Ermeni imiş!!!

Elimde rahmetli Sabiha Gökçen'in kitabı: ‘‘Atatürk'ün İzinde Bir Ömür Böyle Geçti.’’ (Türk Hava Kurumu Yayını. l982. Anıları derleyen Oktay Verel).

Gökçen yaşam öyküsünü anlatıyor. Kitabın 23 ve sonraki sayfalarından özetliyorum:

‘‘22 mart l9l3'te Bursa'da doğmuşum. Babam Edirne Vilayeti Başkatipliğinden Bursa'ya, bir daha oradan çıkmamak üzere Abdülhamit tarafından sürülmüş. Son derece aydın fikirli bir insanmış. İlk evliliğini Edirne'de yapmış. Bu evlilikten Şefik ve Nazime isimli iki çocuğu olmuş. Çok ufak yaşta anneleri vefat etmiş. Babamla iki çocuk evde yapayalnız kalmışlar.

Annem Hayriye hanımın da ilk evliliği bir subayla olmuş. Bu evlilikten iki çocuğu dünyaya gelmiş. Erkek Neşet, kız Nafia. Bu yavrucakların da henüz saçları bitmeden annem dul kalıyor.

Derken babamla annem evleniyor. Bu, ikisinin de ikinci evliliği. Selime ablam dünyaya geliyor. Nazime ablam veremden ölüyor. Şefik ağabeyim Harbiye öğrencisi. Birinci Dünya Savaşında son sınıftan alınıp cepheye gönderiliyor. Bir ay geçmeden şehit düşüyor. Neşet ağabeyim evleniyor, annemin torunu doğuyor. Büyükanne olduktan sonra annem bana hamile kalıyor. Beni düşürmeyi deniyor ama başaramıyor. Ailenin altıncı çocuğu olarak beni dünyaya getiriyor...

Babam öldü. Neşet ağabeyim babamı gömdükten bir süre sonra İstiklal Harbine katılmak üzere Bursa'dan ayrıldı...’’

* * *

İşte size ailenin kısacık öyküsü ve isimler. Bu iddia kimlerin hangi amaçlarına hizmet etti? Kendini savunması mümkün olmayan ölmüş bir insanın arkasından niçin ortaya atıldı?

Bilmiyorum, anlamıyorum.

Sabiha Gökçen'in aziz manevi varlığından özür diliyorum.



TURNİKELİ MECLİS


TBMM'nin her yerine şimdi akıllı kart uygulaması geliyor. Giriş kapılarından başlayarak bina, lokanta, otopark ve en önemlisi kulislere akıllı kartla giriş yapılacak.

Her milletvekiline bir kart verilecek, içeriye bu kartla giriş yapılacak.

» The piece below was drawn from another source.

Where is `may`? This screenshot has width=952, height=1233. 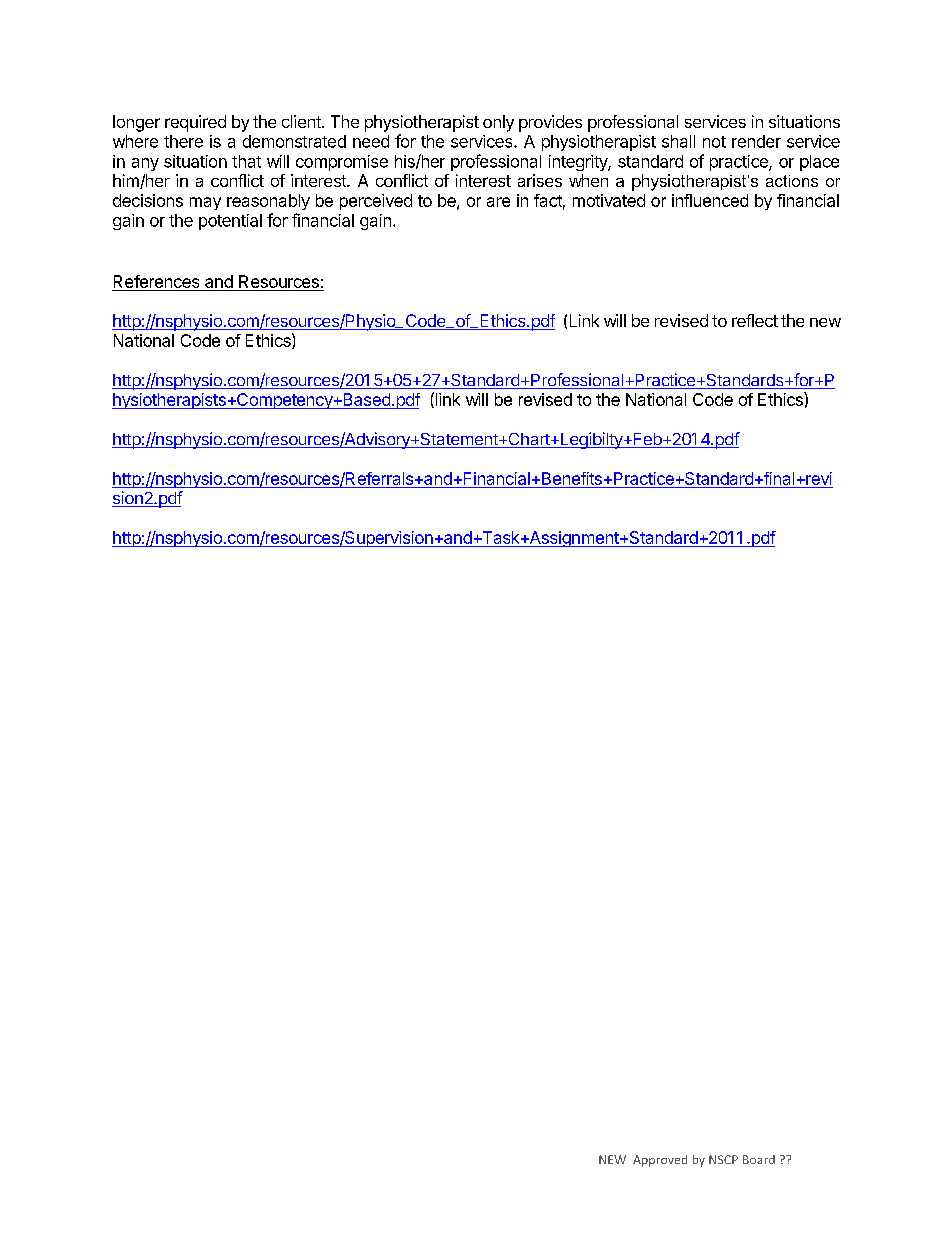 may is located at coordinates (205, 203).
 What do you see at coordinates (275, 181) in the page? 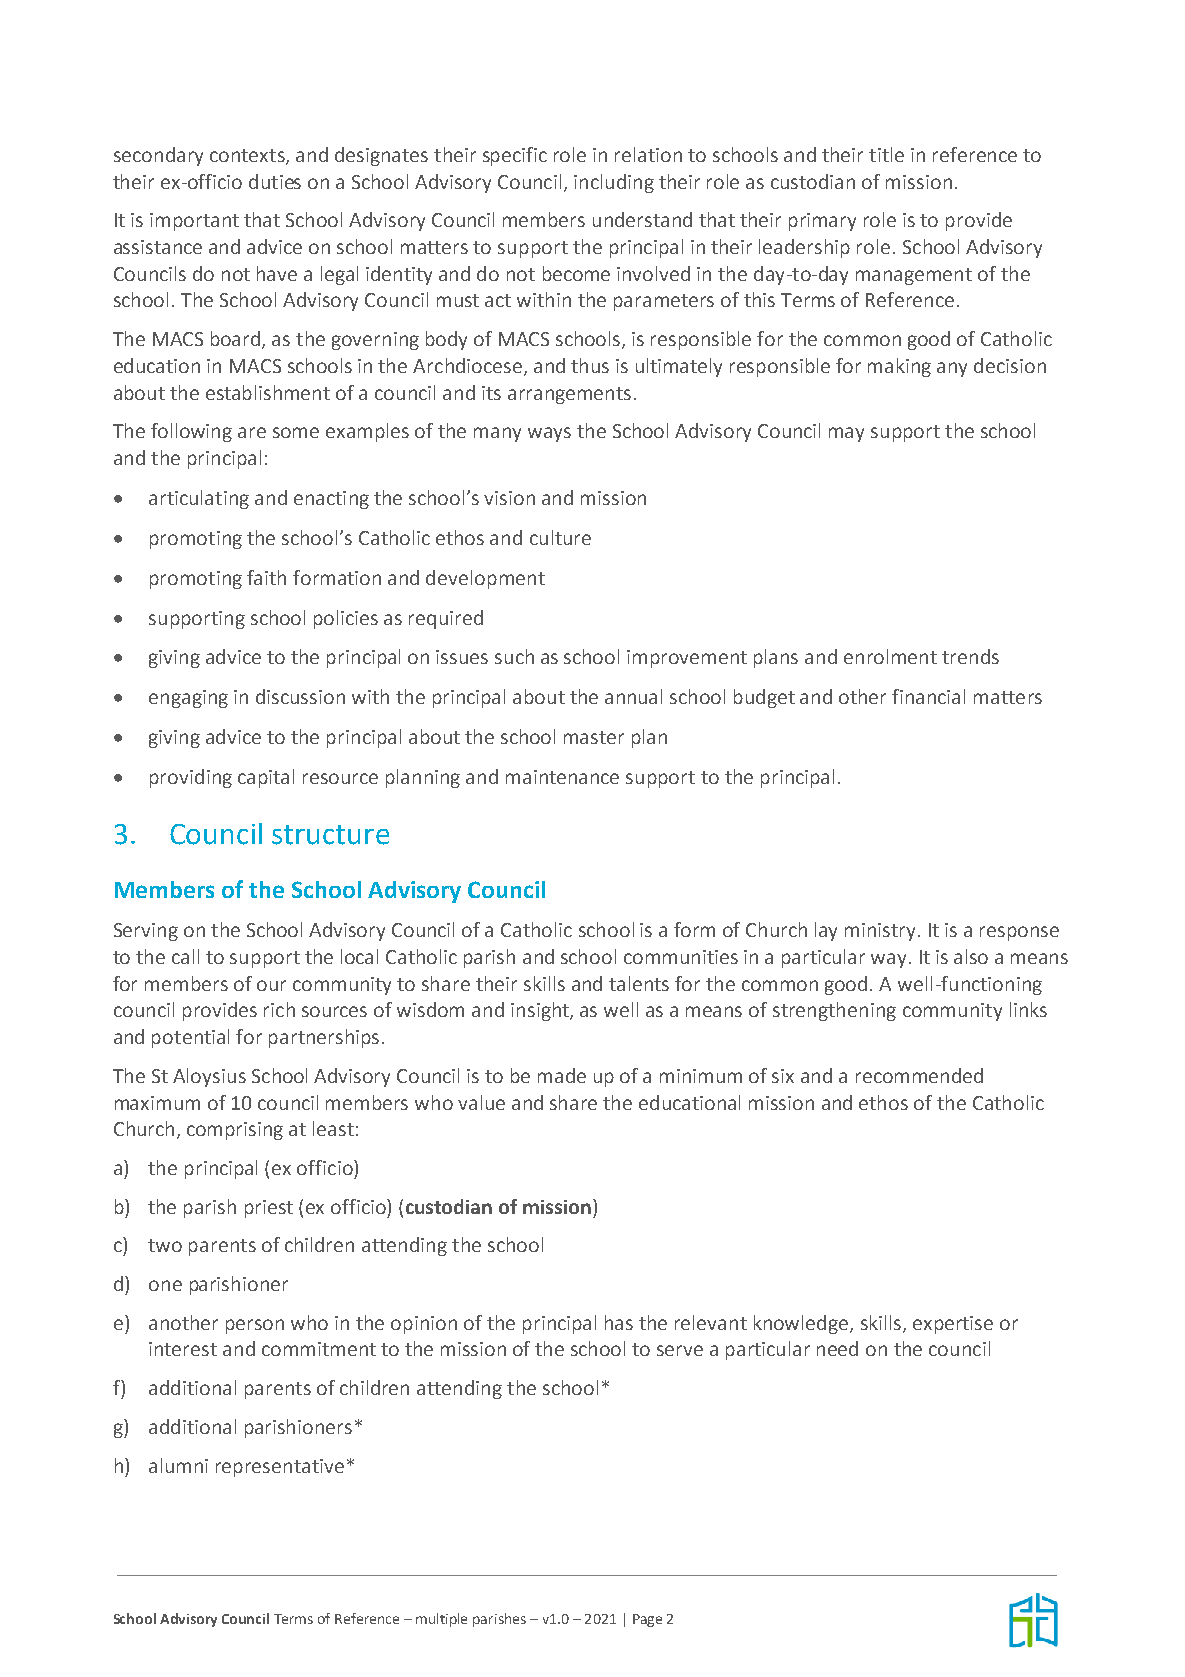
I see `duties` at bounding box center [275, 181].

Meclis kulisine de aynı yöntemle, turnikeden girilecek. Turnikeler kuruldu!

Genel Kurul Salonu'na girmek için önce kulisten geçeceksiniz. Kulis, Meclis'in ‘‘en önemli’’ yeri. Hemen Genel Kurul Salonu'nun bitişiğinde. Bakanlar, milletvekilleri, gazeteciler, ihale takipçileri, iş bitiriciler, iş isteyenler, danışmanlar, bürokratlar, korumalar, eski siyasetçiler, ricacılar, seçmenler, hep burada oluyor.

Kulise girmesi aslında yasak olanlar, bir milletvekilinin peşine takılıp onunla birlikte içeri dalıyor. Kulis hep kalabalık, hep ana baba günü.

Çaylar, kahveler, sigaralar kuliste içiliyor, sohbetlerin en güzeli orada yapılıyor. İçeride görüşmeler sürerken milletvekillerinin çoğu kuliste muhabbeti tercih ediyor.

Şimdi kulislere turnikeler kuruldu. Akıllı kartı gösterip turnikeden içeri gireceksiniz. Amaç, yasaklıların girmesini önlemek! Ama her turnikenin başında bir polis duracak. Polisin de elinde kart olacak. Milletvekili adamını, yakınını getirdiğinde, hangi polis hangi gücüyle onu geri çevirecek! Her milletvekili, istediği kişileri yanında getirip yine kulise sokacak.

Başka bir husus: Milletin vekilleri odalarında oturuyor, oylama başlamak üzere iken koşa koşa kulise doğru harekete geçiyorlar.

Eyvah, turnikelerde bir anda kalabalık birikecek, yığılma olacak!

Metro istasyonu, otobüs durağı gibi!

Acaba amaç, bir süre sonra gazetecilerin kulise girmesini yasaklamak, ya da kısıtlamak mı? Göreceğiz!

Yeni uygulamayla Türk Parlamentosu, belki de dünyada bir ilk'e imza atmış olacak.

Yasama görevini yapmak için içeriye akıllı kartla turnikeden geçerek girebilen milletvekilleri!